結婚当時、収入格差のあった高峰秀子松山善三。なぜ「絶対にうまくいかないだろう」と思われていた二人は、うまくいったのか。

写真を交えて紹介するヴィジュアル入門書、こと新潮社のとんぼの本のシリーズで、高峰秀子ものは数冊出ている。

こちらは「夫婦」についての一冊。お二人のエッセイや養女の斎藤明美さんの解説を交えながら、この稀有の夫婦はいかなるものだったのか、が語られている。

おなじみ「土方やってでも養って行きます」発言など、エッセイではおなじみのエピソードが並ぶ。

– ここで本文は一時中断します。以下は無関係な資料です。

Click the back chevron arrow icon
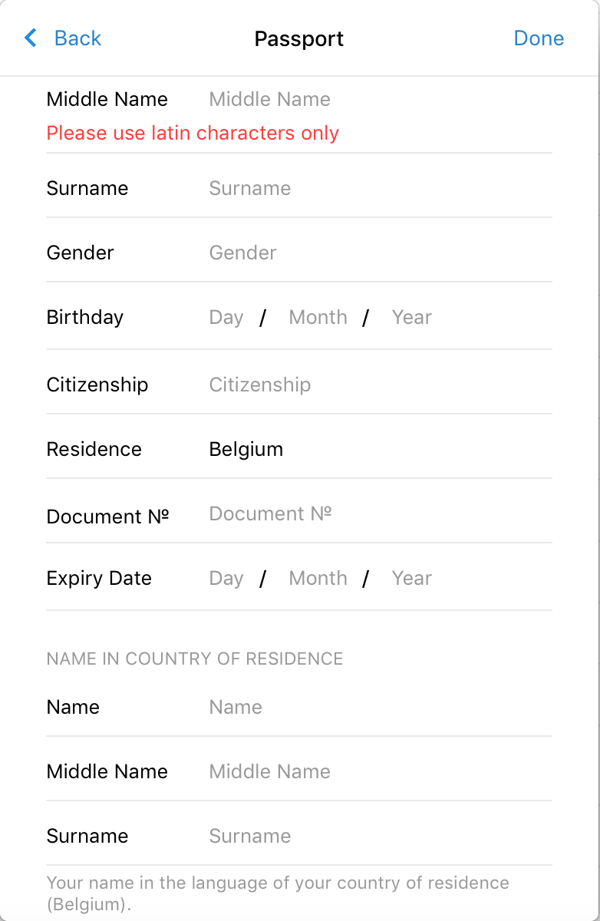The image size is (600, 921). (30, 38)
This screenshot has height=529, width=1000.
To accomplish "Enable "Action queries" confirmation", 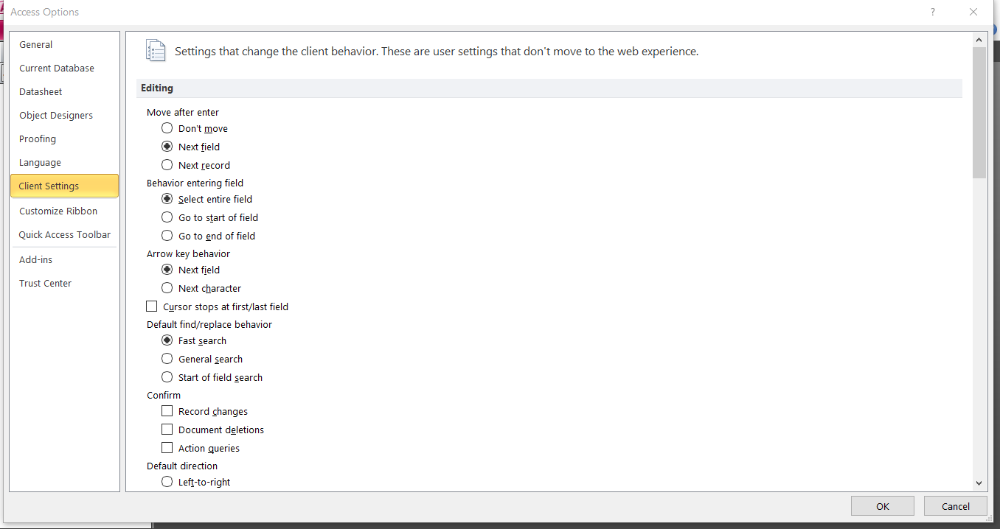I will click(x=167, y=448).
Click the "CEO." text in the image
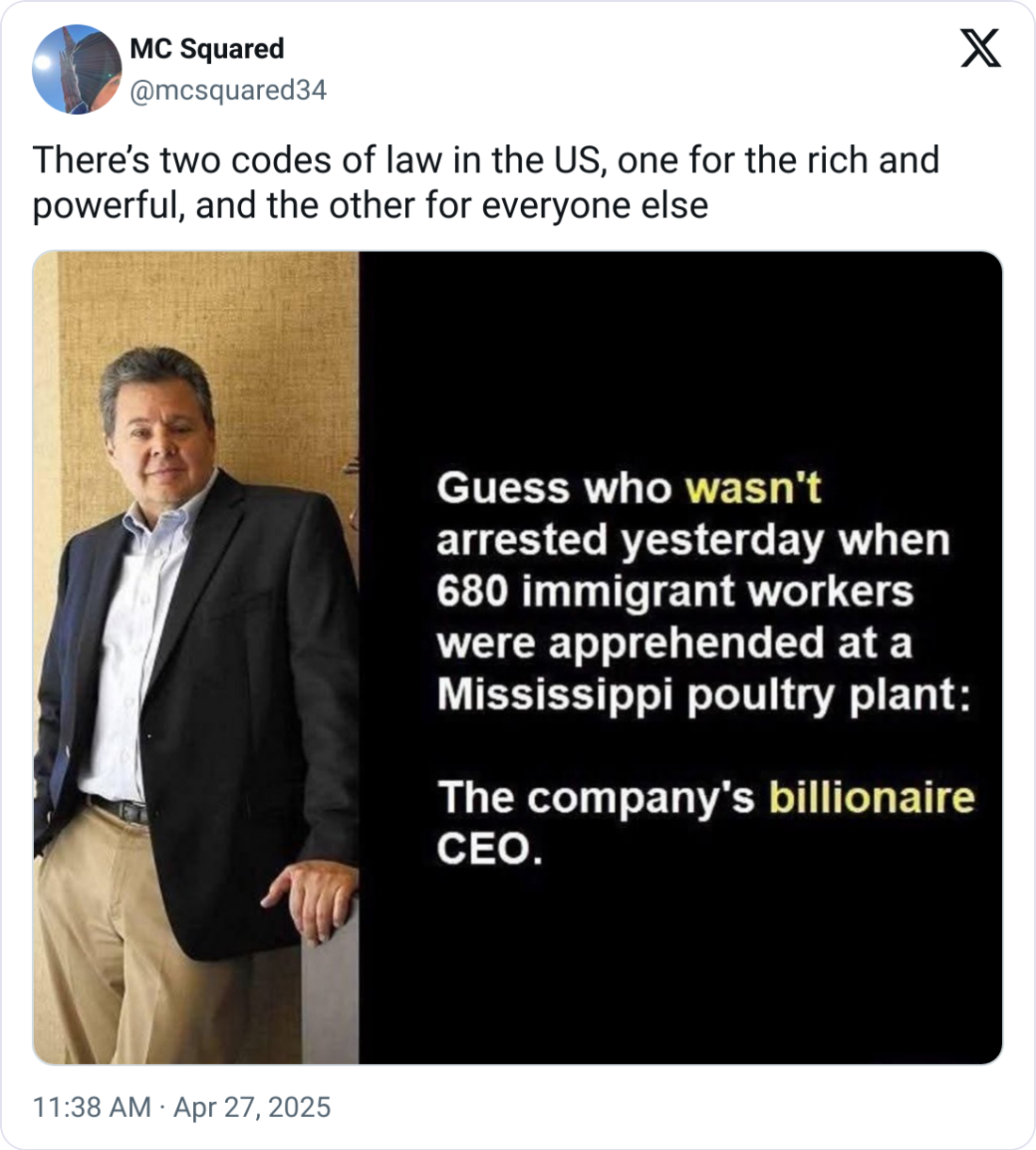This screenshot has height=1150, width=1036. point(490,850)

二人で写っている写真も、なんとも幸福な匂いがしてくるいいものばかりだ。

夫婦とは逸れるのだけれど、松山さんのエッセイで、こんなことが書いてあった。

 

「生理感覚的にいえば、僕の持ってる脈搏と相手の持ってる脈搏が非常にピタッと合うと、お互いに好き合うことになるわけで、芝居でも映画でもそうですが、僕の書いた脚本に合った演技をしてくれる人は、僕にとっては演技のじょうずな人、ということになるんです。」

(「結婚十七年目似た者夫婦になってきました」より)

 

高峰さんは松山さんのシナリオを口述筆記をしていた。ときどき「このせりふはしゃべりにくい」なんて高峰さんは言っていたそうだ。松山さんは納得すれば書き直す。

この文を読んだとき、宮藤官九郎さんのエッセイであったか発言であったかを思い出した。工藤さん曰く、脚本に「ニャー!」と書いたら全力で「ニャー!」と言ってくれるのがいい俳優。長瀬智也はやってくれる。というようなことを言っていた。

ちょっと違うかもしれないが(すみません)、脚本をきちんと読めて、それをそのまま表現できる俳優。かたくるしいことや頭でっかちなことをしない演技は清々しい。

高峰さんは演技に関してかなり熟考していた。だが、独りよがりなことはしなかったのだと思う。